= Marcia Kilgore =

Canadian born entrepreneur

Marcia Kilgore (born October 16, 1968) is a Canadian entrepreneur who has founded several companies in the beauty and footwear
industries, including Fitflop, Soap and Glory and Beauty Pie.

==Early life and education==
Kilgore was born in Outlook, Saskatchewan. After graduating from high school from Evan Hardy Collegiate in Canada, she moved to New York City to study at Columbia University. Unable to attend the university due to missing a student loan deadline, she began working as a personal trainer, eventually working for a number of celebrity clients. She also began taking classes part-time at New York University.

==Career==
===Bliss===

During college, Kilgore became a personal trainer to make money. Soon after she decided to take a course in skincare, largely because she had personally suffered from acne since her preteen years. She began giving facials to her friends out of her East Village apartment. She opened her first single-room office in New York's Soho district in 1991, followed by the opening of a three-room mini-spa called Let's Face It! in June 1993.

In the late 1980s, Kilgore opened Let's Face It!, a skincare treatment center, in New York City. Inspired by her own preteen struggles with acne, she opened Bliss Spa in 1993, continuing to cater to celebrity clients.

To accommodate increasing demand, Kilgore opened the first Bliss Spa in SoHo in 1996. Bliss sells a line of beauty and health products, many of which are meant to allow customers to recreate the spa experience at home. Bliss spa is credited for starting the mid 1990s spa boom. Its products and services are marketed with humorous names and slogans, and by a playful "Blissgirl" character illustration which appears on products, catalogs and the company website. She is almost always dressed in a signature white towel and Bliss’ Softening Socks and Glamour Gloves.

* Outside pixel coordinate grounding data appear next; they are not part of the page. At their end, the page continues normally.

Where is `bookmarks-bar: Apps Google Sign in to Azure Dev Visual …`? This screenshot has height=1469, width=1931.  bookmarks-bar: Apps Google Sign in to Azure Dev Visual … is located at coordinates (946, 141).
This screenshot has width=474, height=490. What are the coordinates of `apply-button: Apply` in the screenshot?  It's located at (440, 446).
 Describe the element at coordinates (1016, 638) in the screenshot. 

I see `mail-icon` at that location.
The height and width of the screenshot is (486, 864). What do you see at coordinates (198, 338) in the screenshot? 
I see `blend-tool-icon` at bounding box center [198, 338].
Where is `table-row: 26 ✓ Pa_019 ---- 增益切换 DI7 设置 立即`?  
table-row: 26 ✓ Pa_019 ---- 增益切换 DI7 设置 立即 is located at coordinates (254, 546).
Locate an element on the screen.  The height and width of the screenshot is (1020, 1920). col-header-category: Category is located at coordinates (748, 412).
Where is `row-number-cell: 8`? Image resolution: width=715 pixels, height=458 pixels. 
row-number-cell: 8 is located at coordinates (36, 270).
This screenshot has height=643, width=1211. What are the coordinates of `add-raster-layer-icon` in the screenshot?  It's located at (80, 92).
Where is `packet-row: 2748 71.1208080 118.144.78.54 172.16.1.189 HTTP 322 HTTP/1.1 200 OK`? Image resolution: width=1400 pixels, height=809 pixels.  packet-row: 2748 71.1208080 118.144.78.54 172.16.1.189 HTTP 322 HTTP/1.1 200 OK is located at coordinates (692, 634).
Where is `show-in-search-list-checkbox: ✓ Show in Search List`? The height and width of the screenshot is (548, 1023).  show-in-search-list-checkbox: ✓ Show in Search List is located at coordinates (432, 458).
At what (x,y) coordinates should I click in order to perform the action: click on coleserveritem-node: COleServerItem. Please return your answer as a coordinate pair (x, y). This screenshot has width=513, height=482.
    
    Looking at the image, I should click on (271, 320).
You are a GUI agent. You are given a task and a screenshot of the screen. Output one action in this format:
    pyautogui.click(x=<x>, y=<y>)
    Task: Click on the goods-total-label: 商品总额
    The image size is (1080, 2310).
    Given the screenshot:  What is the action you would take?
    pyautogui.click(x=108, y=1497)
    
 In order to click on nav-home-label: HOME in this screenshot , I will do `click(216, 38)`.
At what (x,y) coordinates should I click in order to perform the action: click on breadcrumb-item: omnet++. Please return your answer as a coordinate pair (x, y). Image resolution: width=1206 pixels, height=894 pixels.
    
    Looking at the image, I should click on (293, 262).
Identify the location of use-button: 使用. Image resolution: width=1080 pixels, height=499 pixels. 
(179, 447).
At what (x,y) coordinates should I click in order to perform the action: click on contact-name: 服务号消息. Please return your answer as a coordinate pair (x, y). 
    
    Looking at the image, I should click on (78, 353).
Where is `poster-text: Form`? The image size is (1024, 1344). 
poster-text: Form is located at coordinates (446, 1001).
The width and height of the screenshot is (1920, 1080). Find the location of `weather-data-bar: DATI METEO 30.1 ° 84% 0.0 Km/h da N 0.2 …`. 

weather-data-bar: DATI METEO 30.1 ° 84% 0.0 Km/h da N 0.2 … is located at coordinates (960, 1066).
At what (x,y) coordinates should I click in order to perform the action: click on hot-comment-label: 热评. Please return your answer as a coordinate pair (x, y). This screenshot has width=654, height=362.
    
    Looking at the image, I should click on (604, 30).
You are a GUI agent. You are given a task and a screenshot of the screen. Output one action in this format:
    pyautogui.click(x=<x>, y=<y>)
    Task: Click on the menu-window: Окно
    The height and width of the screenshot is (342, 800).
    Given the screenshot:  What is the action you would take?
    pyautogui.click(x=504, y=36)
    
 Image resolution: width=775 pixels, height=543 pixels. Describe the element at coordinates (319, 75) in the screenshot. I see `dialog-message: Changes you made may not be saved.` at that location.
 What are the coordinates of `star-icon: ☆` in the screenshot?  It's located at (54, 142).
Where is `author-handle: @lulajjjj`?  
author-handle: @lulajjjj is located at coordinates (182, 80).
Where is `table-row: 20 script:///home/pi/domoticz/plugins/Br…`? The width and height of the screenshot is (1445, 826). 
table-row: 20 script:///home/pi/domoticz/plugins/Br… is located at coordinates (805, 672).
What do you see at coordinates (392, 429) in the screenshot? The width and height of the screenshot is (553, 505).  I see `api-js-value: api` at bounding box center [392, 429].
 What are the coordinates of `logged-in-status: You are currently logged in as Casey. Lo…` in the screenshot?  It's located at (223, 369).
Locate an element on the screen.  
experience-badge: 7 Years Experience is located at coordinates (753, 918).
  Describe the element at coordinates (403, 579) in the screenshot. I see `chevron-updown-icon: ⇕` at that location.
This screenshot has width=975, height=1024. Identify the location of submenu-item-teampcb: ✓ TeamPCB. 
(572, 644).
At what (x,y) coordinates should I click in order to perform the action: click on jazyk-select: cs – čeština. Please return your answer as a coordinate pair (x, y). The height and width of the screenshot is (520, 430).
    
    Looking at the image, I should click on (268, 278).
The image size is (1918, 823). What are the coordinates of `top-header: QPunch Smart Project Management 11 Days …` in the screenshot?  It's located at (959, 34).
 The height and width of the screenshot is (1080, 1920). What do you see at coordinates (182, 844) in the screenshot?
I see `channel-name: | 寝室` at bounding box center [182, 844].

In 1999, she was approached by LVMH who wanted to buy stake in the company, though still allowing her to remain Executive Director. With the newly found access to capital, Kilgore expanded the business by opening another Manhattan location. She later launched Bliss-Labs, a product line of Bliss Spa focused on skincare products and bath treatments.

In January 2004, Starwood acquired Bliss spa from LVMH for $25 million. As part of the acquisition, Starwood launched Bliss Spas in several of its W Hotels in an effort to move its W hotel brand into the resort business. The first to be opened, that same year, was Bliss 49 in the W New York Union Square. During the next two years spas were opened in the company's hotels in San Francisco, Chicago, Los Angeles, and Dallas.

===Soap & Glory===
In 2006, Kilgore launched Soap & Glory, a line of affordable bath, body and cosmetic products. Soap & Glory was bought by Alliance Boots in 2014. The business was influenced by H&M offering affordable designer products through fast fashion and newly raised environmental awareness during the time. It was launched at Harvey Nichols and Boots in Britain with almost $100 million of revenue over a few years.

===FitFlop===
In 2007, Kilgore founded FitFlop footwear, which is a brand of biomechanically engineered shoes and sold globally. Uma Thurman fronted their 'Shoes For Superwomen' campaign in 2017 and 2018. FitFlop has sold more than 65 million pairs and are available in 75 countries.

===Soaper Duper===
In October 2016, Kilgore launched Soaper Duper, a range of naturally-derived, vegan and cruelty-free bath and body products, with recycled and recyclable plastic packaging.

===Beauty Pie===

In December 2016, Kilgore launched Beauty Pie, a direct-to-consumer, membership-based luxury beauty products on-line brand.

== Awards ==

- 2004 Bliss Soho wins Conde Nast Day Spa Awards.
- 2009 Innovation of the Year Award from Harper's Bazaar Magazine.
- 2020 Beauty Independent Beacon Award Winner.
- 2021 British Vogue Beauty Award winner.
- 2023 British Vogue 25 Power List.
- 2024 World Retail Congress Retail Entrepreneur Of The Year.